Does anyone want to seriously argue that now that the president has proclaimed that Iran has embraced diplomacy and that a path to resolving the nuclear question has been agreed to, the Treasury Department and the White House will actually ramp up enforcement? Does anyone seriously believe Kerry’s piece of paper will not act as a green light to the Europeans, who have been desperate to resume business with Iran, and cannot fail to interpret it as a sign they can ease up as well? And can anyone argue with a straight face that nations like China that have continued to do business with Iran will not only increase such efforts after the U.S. has declared that peace with Iran is at hand.

The president can pretend that he is still holding the ayatollah’s feet to the fire. But now that he has normalized a regime that goes on sponsoring terror, threatening Israel and spewing anti-Semitic hate, there will be no reassembling the coalition against Iran even if he eventually comes to the conclusion that he has been, like every other diplomatic partner of Iran, fooled by them.

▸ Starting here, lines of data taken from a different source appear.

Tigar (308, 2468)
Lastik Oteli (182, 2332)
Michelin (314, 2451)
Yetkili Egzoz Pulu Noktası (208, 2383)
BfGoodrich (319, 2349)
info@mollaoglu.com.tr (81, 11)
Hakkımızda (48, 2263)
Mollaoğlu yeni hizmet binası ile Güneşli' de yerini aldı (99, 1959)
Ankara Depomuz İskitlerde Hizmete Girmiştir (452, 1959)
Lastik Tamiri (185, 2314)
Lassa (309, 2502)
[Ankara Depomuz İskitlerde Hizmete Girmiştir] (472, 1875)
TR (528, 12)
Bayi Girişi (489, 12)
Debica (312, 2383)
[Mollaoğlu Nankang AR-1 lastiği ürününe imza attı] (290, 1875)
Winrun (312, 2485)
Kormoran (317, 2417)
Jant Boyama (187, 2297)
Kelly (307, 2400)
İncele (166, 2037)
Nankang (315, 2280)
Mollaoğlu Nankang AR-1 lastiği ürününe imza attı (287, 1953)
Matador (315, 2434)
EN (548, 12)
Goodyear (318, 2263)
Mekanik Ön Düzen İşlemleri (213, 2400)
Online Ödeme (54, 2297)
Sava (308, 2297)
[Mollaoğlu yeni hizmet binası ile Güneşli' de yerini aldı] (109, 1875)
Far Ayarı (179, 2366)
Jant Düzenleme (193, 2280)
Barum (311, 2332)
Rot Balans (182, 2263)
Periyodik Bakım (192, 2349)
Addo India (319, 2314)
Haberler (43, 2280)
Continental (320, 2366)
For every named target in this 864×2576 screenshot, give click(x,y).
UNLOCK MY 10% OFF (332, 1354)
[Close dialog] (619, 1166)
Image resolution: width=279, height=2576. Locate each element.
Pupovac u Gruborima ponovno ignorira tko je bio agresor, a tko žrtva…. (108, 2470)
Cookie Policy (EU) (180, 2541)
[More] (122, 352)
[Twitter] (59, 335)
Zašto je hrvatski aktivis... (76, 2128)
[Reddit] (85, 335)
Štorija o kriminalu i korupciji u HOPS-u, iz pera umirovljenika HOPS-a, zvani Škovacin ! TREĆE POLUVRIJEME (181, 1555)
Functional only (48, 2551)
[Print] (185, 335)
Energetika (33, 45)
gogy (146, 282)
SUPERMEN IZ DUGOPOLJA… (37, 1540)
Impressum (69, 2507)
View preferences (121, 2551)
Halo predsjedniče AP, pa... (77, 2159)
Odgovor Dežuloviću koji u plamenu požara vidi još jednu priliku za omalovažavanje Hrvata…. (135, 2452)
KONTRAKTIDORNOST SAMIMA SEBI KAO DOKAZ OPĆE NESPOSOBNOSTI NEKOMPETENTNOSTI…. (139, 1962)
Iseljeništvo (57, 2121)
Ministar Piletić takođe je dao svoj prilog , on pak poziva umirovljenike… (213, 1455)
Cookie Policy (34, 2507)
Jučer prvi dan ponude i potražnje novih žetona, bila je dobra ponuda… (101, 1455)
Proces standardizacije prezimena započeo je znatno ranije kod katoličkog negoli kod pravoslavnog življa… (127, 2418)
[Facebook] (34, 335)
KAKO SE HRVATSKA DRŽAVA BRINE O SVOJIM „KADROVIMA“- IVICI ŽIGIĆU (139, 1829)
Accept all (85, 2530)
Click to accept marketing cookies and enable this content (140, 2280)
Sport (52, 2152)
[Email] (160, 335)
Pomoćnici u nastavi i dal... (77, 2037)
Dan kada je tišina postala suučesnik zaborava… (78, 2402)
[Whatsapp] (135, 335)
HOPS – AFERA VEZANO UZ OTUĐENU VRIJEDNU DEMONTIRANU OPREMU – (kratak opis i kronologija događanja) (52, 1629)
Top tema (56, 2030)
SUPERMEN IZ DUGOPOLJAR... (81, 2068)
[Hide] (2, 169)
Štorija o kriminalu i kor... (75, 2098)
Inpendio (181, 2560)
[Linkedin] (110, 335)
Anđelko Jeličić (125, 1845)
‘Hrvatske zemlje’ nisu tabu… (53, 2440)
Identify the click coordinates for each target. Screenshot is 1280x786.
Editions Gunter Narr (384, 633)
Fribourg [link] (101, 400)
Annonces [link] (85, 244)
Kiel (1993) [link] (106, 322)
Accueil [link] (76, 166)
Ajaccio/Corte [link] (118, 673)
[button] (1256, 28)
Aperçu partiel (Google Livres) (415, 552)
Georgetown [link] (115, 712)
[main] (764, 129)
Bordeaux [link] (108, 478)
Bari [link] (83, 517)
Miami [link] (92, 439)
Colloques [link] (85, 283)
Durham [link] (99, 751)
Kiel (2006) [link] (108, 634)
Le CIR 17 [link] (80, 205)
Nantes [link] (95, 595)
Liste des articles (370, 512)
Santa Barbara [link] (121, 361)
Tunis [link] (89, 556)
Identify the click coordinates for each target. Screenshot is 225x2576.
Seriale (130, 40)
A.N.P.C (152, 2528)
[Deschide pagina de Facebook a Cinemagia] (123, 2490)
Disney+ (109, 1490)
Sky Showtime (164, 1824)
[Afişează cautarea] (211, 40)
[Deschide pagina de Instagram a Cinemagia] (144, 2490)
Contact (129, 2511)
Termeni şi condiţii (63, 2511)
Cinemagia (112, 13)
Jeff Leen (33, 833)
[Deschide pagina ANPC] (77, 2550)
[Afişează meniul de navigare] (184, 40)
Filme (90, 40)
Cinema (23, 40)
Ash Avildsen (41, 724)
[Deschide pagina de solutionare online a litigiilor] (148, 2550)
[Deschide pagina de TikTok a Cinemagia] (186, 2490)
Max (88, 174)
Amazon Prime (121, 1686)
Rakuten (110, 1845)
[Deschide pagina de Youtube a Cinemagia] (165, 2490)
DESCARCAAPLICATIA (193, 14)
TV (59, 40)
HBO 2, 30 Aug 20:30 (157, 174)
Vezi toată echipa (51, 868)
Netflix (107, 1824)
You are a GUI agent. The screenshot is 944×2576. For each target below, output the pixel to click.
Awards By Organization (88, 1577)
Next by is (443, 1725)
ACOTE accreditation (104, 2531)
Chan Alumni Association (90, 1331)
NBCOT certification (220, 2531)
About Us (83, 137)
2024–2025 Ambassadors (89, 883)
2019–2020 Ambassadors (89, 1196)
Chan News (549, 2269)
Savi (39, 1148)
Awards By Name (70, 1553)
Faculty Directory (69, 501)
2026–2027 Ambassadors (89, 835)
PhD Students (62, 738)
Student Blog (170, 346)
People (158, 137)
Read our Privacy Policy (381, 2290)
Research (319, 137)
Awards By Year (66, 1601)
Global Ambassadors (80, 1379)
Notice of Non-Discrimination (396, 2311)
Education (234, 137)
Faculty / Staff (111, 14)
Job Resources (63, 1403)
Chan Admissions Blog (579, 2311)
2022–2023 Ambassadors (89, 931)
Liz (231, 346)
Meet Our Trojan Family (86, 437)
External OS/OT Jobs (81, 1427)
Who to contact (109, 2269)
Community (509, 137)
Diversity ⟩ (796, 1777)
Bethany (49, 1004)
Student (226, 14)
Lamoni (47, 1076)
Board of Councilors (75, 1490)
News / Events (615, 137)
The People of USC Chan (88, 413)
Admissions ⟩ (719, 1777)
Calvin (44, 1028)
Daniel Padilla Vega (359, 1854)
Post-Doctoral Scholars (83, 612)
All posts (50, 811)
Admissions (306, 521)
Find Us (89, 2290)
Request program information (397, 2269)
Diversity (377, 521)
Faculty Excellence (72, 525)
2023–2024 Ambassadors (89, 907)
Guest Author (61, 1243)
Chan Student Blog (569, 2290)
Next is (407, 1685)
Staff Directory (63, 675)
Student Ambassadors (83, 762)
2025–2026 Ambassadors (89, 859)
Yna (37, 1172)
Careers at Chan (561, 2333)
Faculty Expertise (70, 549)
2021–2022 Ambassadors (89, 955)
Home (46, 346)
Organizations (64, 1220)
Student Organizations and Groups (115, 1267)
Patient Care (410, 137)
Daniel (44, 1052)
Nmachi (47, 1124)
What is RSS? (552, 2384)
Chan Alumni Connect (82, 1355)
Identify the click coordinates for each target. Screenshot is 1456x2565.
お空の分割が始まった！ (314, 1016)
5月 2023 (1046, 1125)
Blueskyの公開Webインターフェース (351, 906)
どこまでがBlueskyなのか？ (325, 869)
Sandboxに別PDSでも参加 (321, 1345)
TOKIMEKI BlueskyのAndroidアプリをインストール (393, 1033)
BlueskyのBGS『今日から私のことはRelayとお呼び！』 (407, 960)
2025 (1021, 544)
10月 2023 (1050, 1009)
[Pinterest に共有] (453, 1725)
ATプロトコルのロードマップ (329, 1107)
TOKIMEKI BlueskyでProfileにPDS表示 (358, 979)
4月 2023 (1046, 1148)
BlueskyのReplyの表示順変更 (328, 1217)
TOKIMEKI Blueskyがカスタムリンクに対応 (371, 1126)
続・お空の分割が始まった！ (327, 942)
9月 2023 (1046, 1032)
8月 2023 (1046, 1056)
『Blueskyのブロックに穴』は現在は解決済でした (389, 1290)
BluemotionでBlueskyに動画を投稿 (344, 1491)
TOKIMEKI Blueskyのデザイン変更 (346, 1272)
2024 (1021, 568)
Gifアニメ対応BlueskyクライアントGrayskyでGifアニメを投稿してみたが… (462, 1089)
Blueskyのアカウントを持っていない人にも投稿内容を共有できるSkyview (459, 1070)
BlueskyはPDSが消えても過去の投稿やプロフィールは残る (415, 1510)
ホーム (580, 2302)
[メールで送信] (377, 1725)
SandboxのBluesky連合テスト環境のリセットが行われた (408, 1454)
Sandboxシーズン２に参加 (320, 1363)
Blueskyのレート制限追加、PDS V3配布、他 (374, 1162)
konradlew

The president’s campaign promise to end Iran’s nuclear program is now officially thrown on the scrap heap of history. He can only hope that when Iran does choose to take the final step to a weapon he will no longer be in the White House or that Americans will have been so diverted by other concerns that no one will care or seek to hold him accountable. But whether Tehran waits that long or not, this is a dark day for the cause of international peace and security. Iran has got its long-sought Western seal of approval for a nuclear program that enhances its power immeasurably. The rest of the region and those elsewhere who are not deceived by this agreement can only tremble.